- TASK PROMPT
Output the entries exactly. Start at the first line, finish with the line containing "You are a computer-use", and omit the pictures.

◆ ◆ ◆ ◆ ◆

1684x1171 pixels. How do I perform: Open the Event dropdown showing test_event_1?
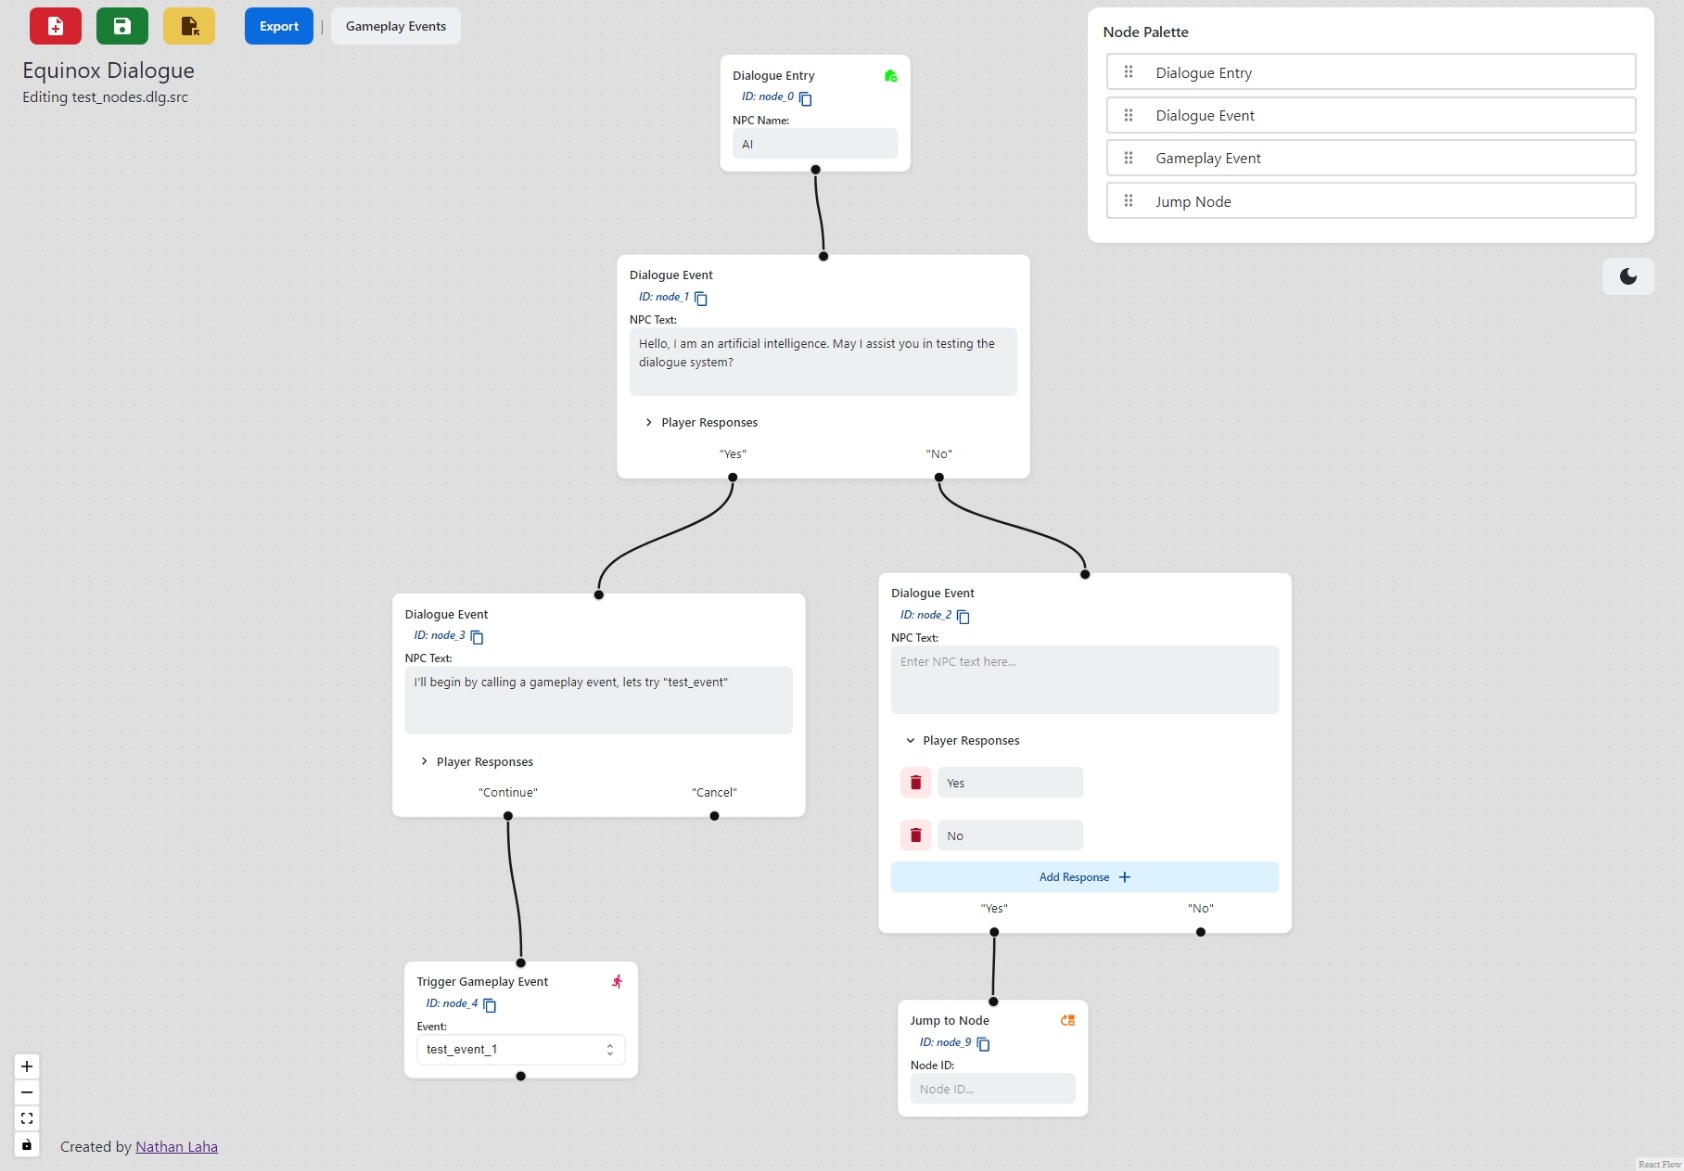pos(520,1050)
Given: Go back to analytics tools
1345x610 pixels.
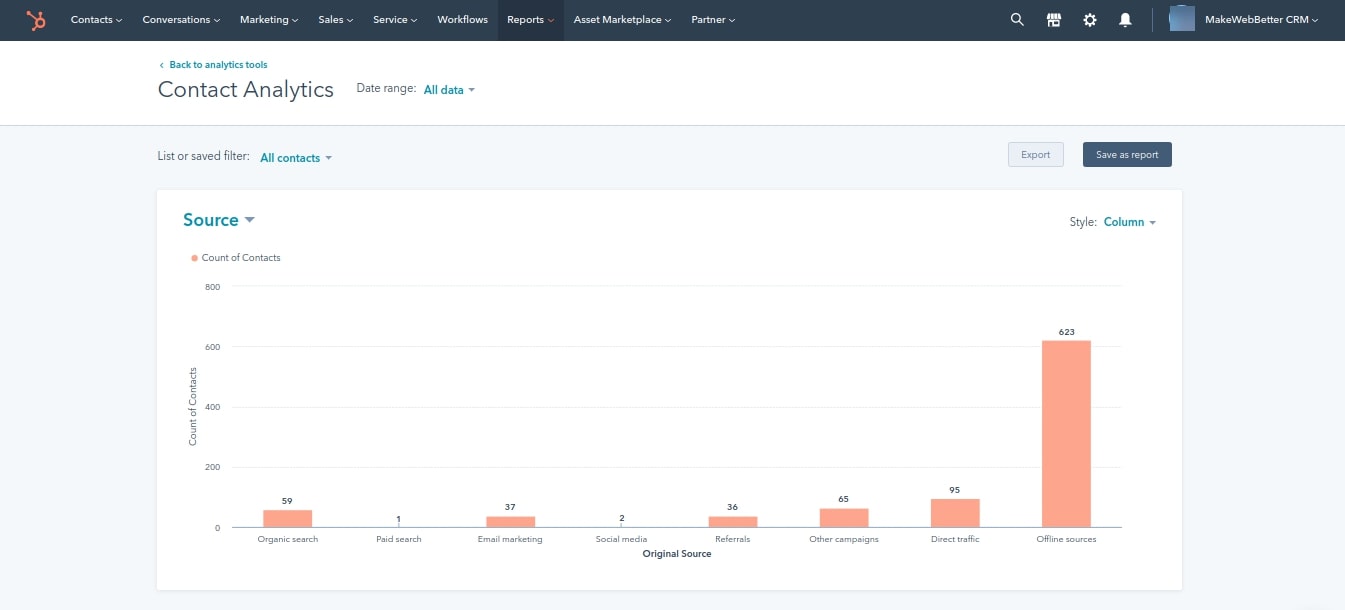Looking at the screenshot, I should pos(213,64).
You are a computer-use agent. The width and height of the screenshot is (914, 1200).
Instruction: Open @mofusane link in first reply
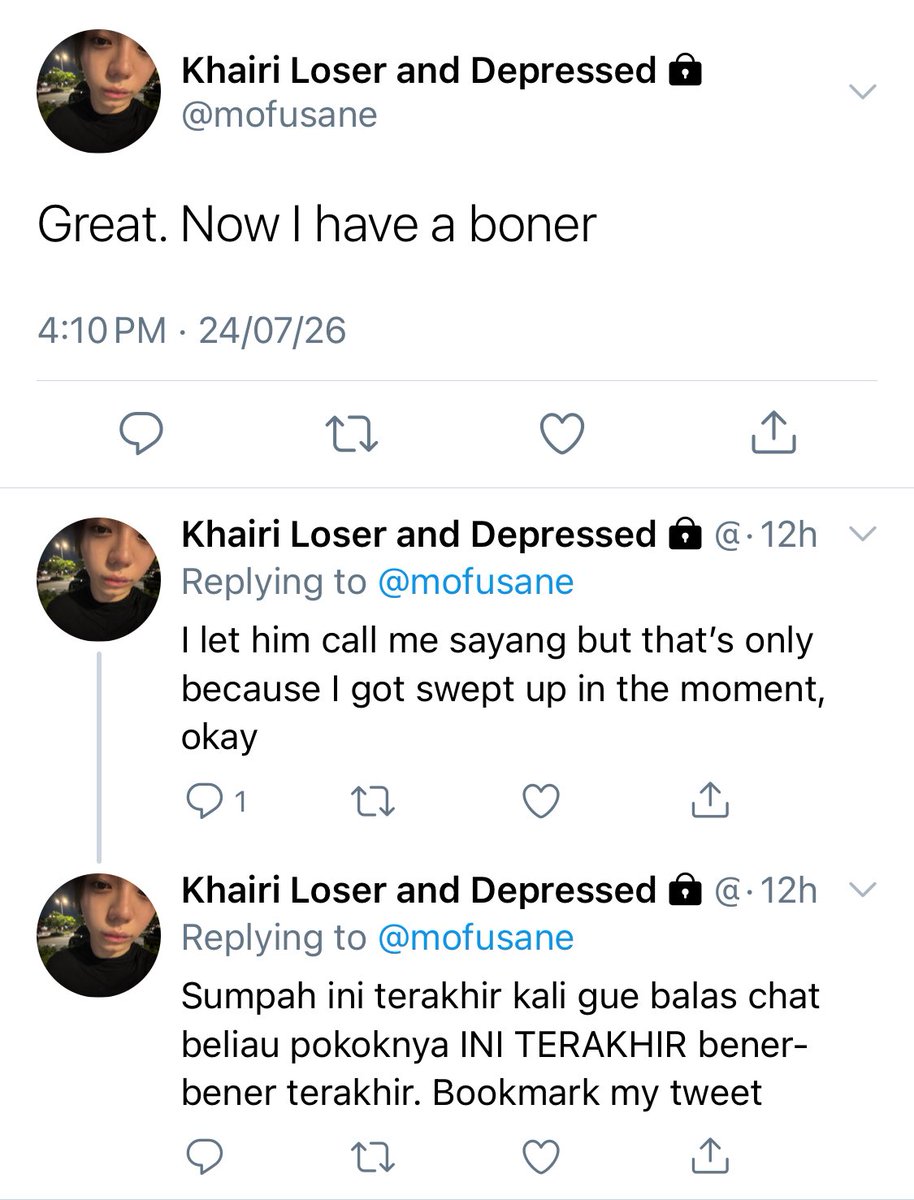click(x=476, y=582)
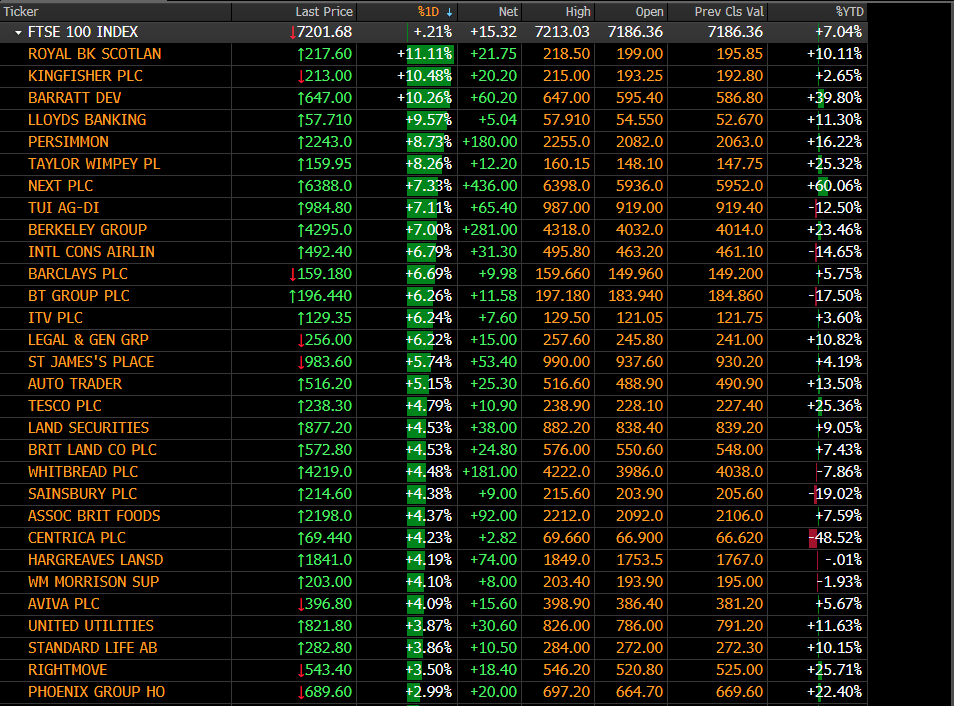Screen dimensions: 954x706
Task: Click red arrow beside Aviva price
Action: tap(301, 604)

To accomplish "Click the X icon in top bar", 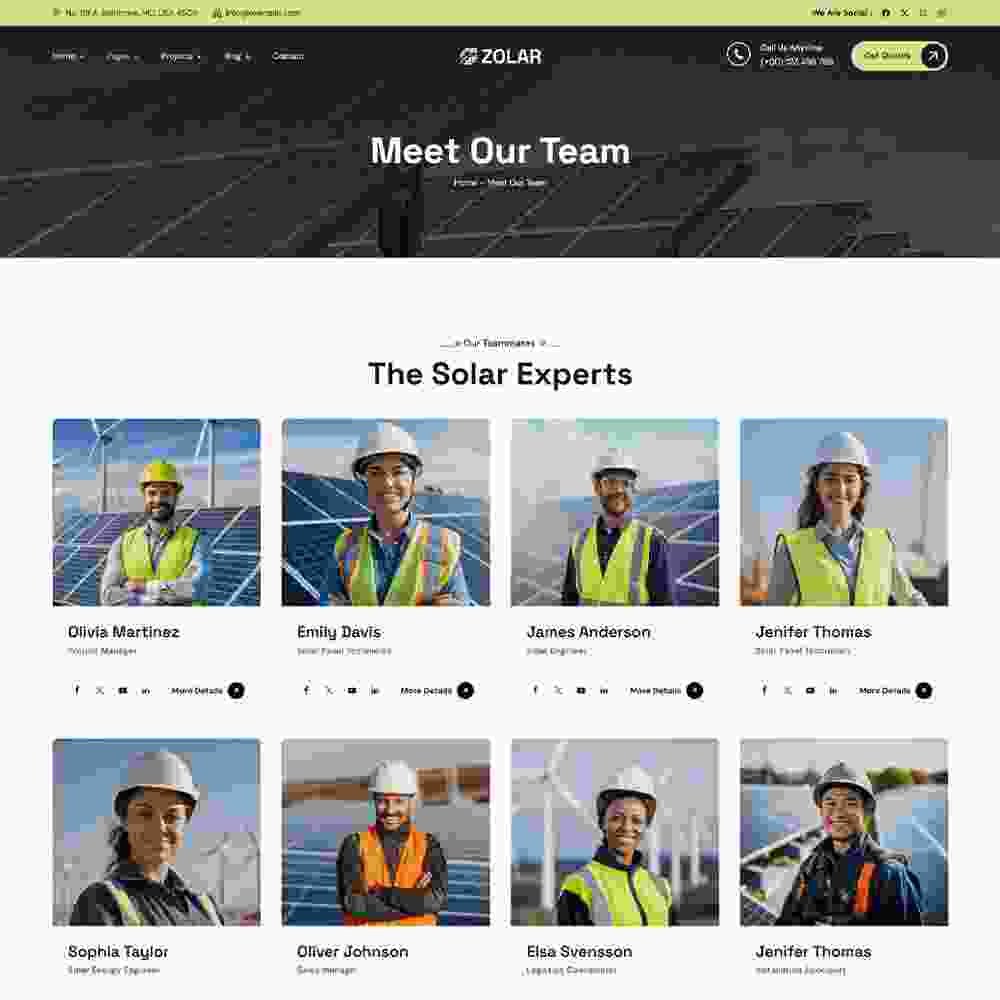I will (x=905, y=12).
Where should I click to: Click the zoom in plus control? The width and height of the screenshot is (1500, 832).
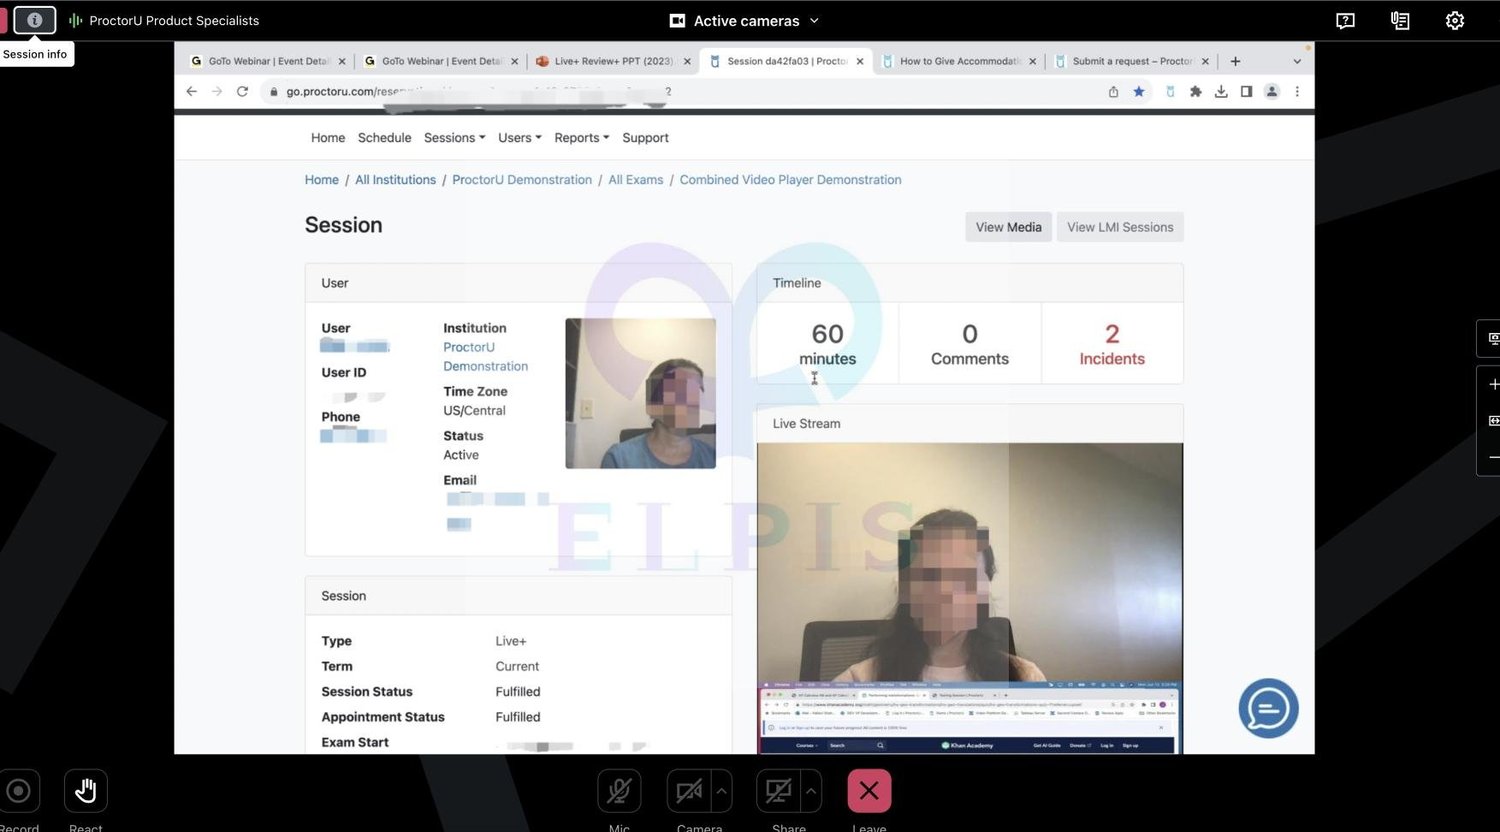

◆ ◆ ◆ ◆ ◆

- ANSWER TO THIS TASK
1684x1171 pixels. How do I perform: Open the Event dropdown showing test_event_1?
pos(520,1050)
Given: Go back to analytics tools
1345x610 pixels.
Looking at the screenshot, I should pos(213,64).
You are a computer-use agent. The width and height of the screenshot is (914, 1200).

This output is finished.